_OBJETIVOS:_
1. Reproduce el fragmento del texto sobre la oración en Sant’Egidio que va desde "La oración es" hasta "(cfr. Flp 2,5).", y sustituye "discípulos" por "seguidores".
2. Prosigue el texto sobre la oración en Sant’Egidio a partir de su última frase.

_TEXTO DE LECTURA:_

------------------------------------------------------------------------

La oración es el corazón de la vida de la Comunidad de Sant’Egidio, su primera “obra”. Cuando termina el día todas las Comunidades, tanto si son grandes como si son pequeñas, se reúnen alrededor del Señor para escuchar su Palabra y dirigirse a Él en su invocación. Los discípulos no pueden sino estar a los pies de Jesús, como María de Betania, para elegir la “mejor parte” (Lc 10,42) y aprender de Él sus mismos sentimientos (cfr. Flp 2,5).

Siempre que la Comunidad vuelve al Señor, hace suya la súplica del discípulo anónimo: “¡Señor, enséñanos a orar” (Lc 11,1). Y Jesús, maestro de oración, continúa contestando: “Cuando oréis, decid: Abbá, Padre”.

Cuando oramos, aunque lo hagamos dentro de nuestro corazón, nunca estamos aislados ni somos huérfanos, porque somos en todo momento miembros de la familia del Señor. En la oración común se ve claramente, además del misterio de la filiación, el de la fraternidad.

------------------------------------------------------------------------

_INFORMACIÓN PROPORCIONADA:_
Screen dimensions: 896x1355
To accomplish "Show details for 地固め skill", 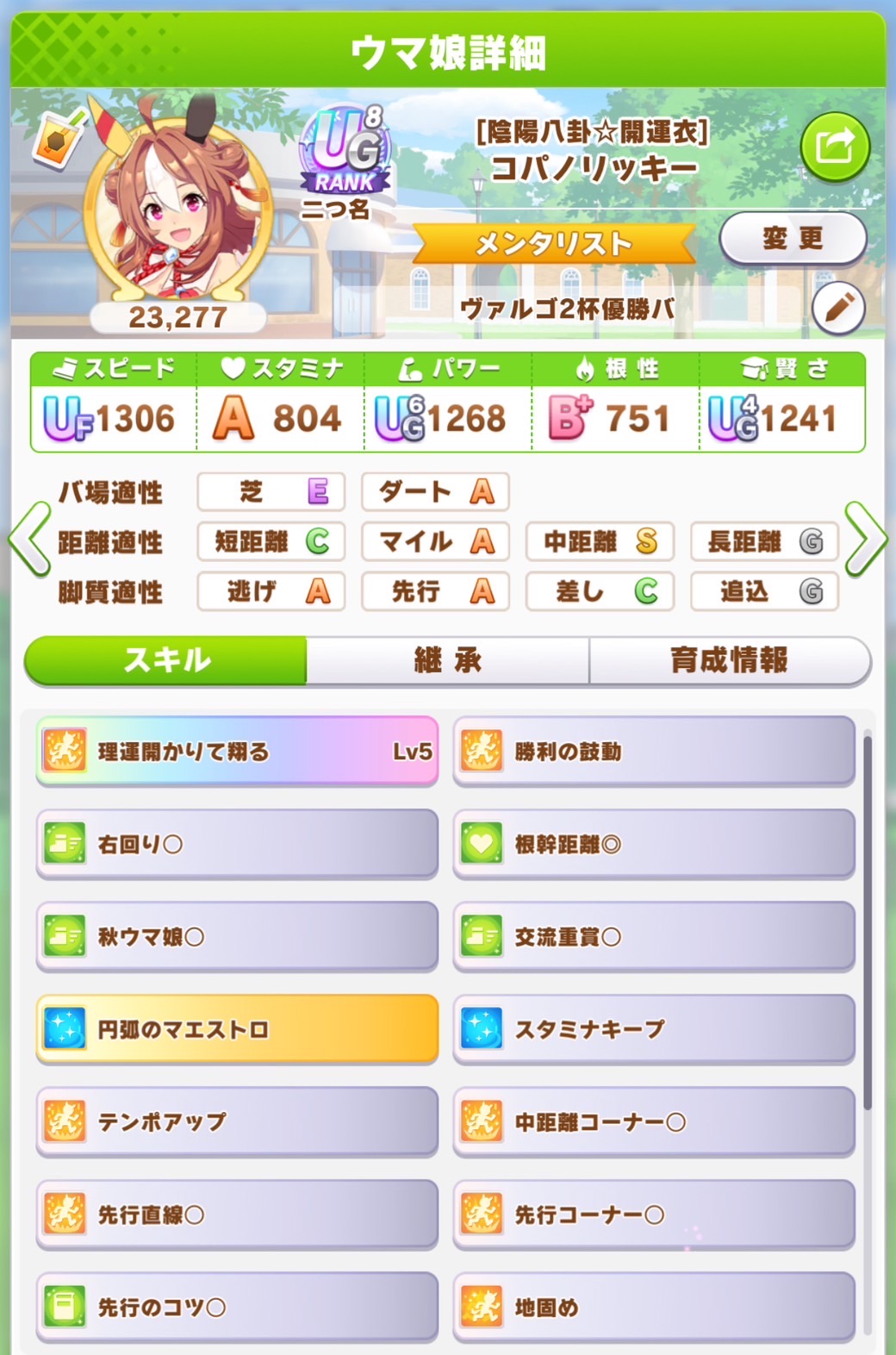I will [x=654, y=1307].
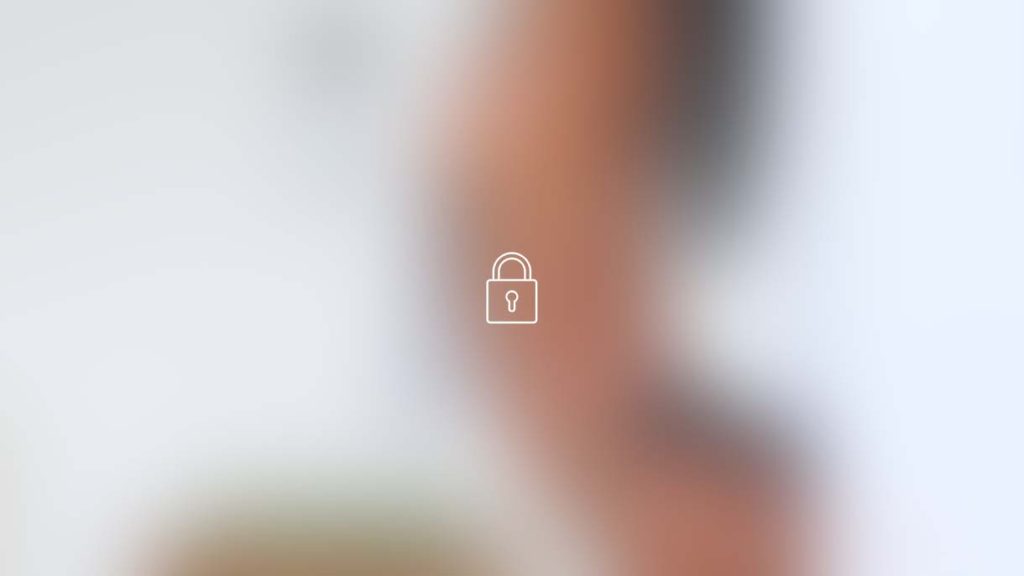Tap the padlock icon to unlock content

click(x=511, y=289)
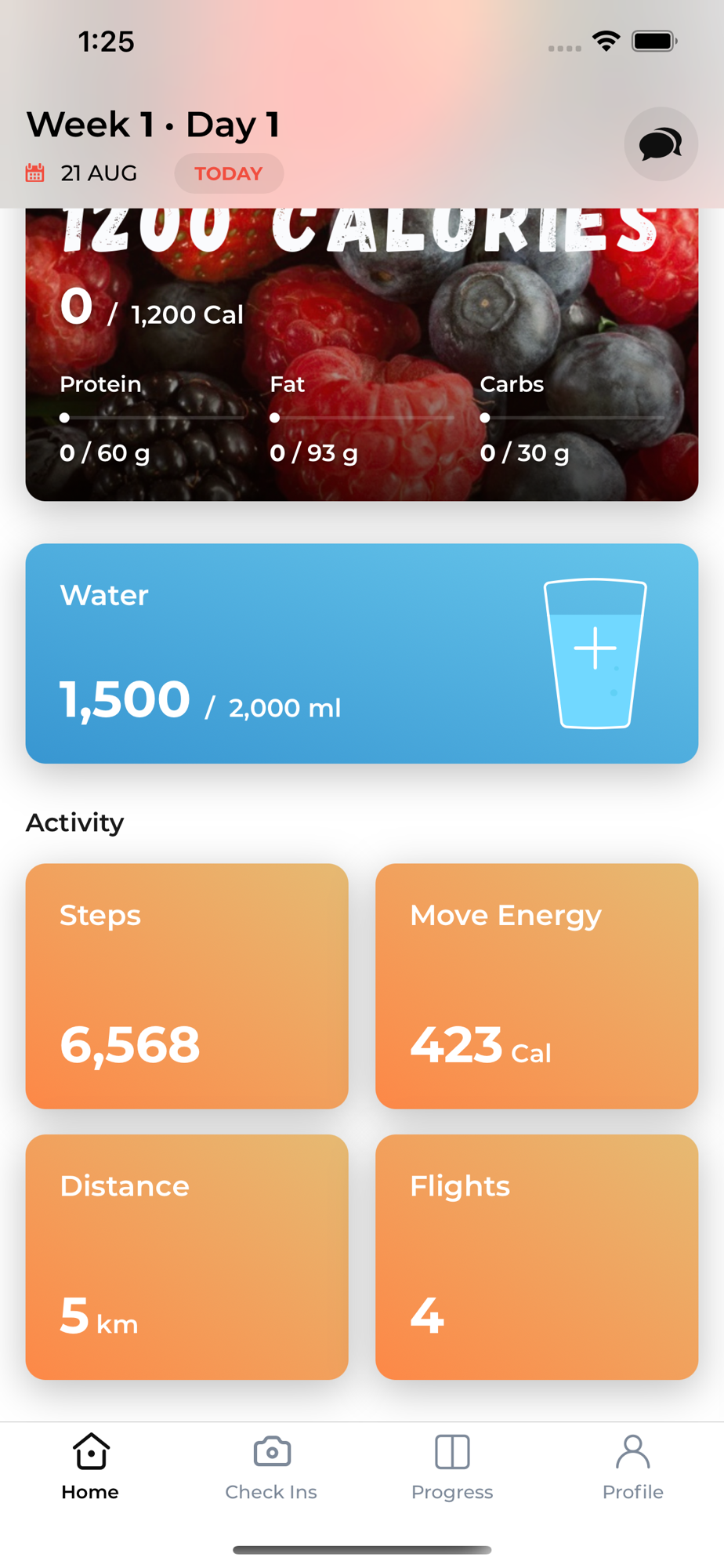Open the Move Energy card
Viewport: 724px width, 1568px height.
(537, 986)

------------------------------------------------------------------------

_TAREAS RESUELTAS:_
1.
La oración es el corazón de la vida de la Comunidad de Sant’Egidio, su primera “obra”. Cuando termina el día todas las Comunidades, tanto si son grandes como si son pequeñas, se reúnen alrededor del Señor para escuchar su Palabra y dirigirse a Él en su invocación. Los seguidores no pueden sino estar a los pies de Jesús, como María de Betania, para elegir la “mejor parte” (Lc 10,42) y aprender de Él sus mismos sentimientos (cfr. Flp 2,5).

2.
Las Comunidades de Sant'Egidio que hay por el mundo se reúnen en los distintos lugares que destinan a la oración y presentan al Señor las esperanzas y los dolores de los hombres y mujeres “vejados y abatidos” de los que habla el Evangelio (Mt 9,37). En aquella gente de entonces se incluyen los habitantes de las ciudades contemporáneas, los pobres que son marginados de la vida, todos aquellos que esperan que alguien les contrate (cfr. Mt 20).

La oración común recoge el grito, la aspiración, el deseo de paz, de curación, de sentido de la vida y de salvación que hay en los hombres y las mujeres de este mundo. La oración nunca es vacía. Sube incesante al Señor para que el llanto se transforme en alegría, la desesperación en felicidad, la angustia en esperanza y la soledad en comunión. Y para que el Reino de Dios llegue pronto a los hombres.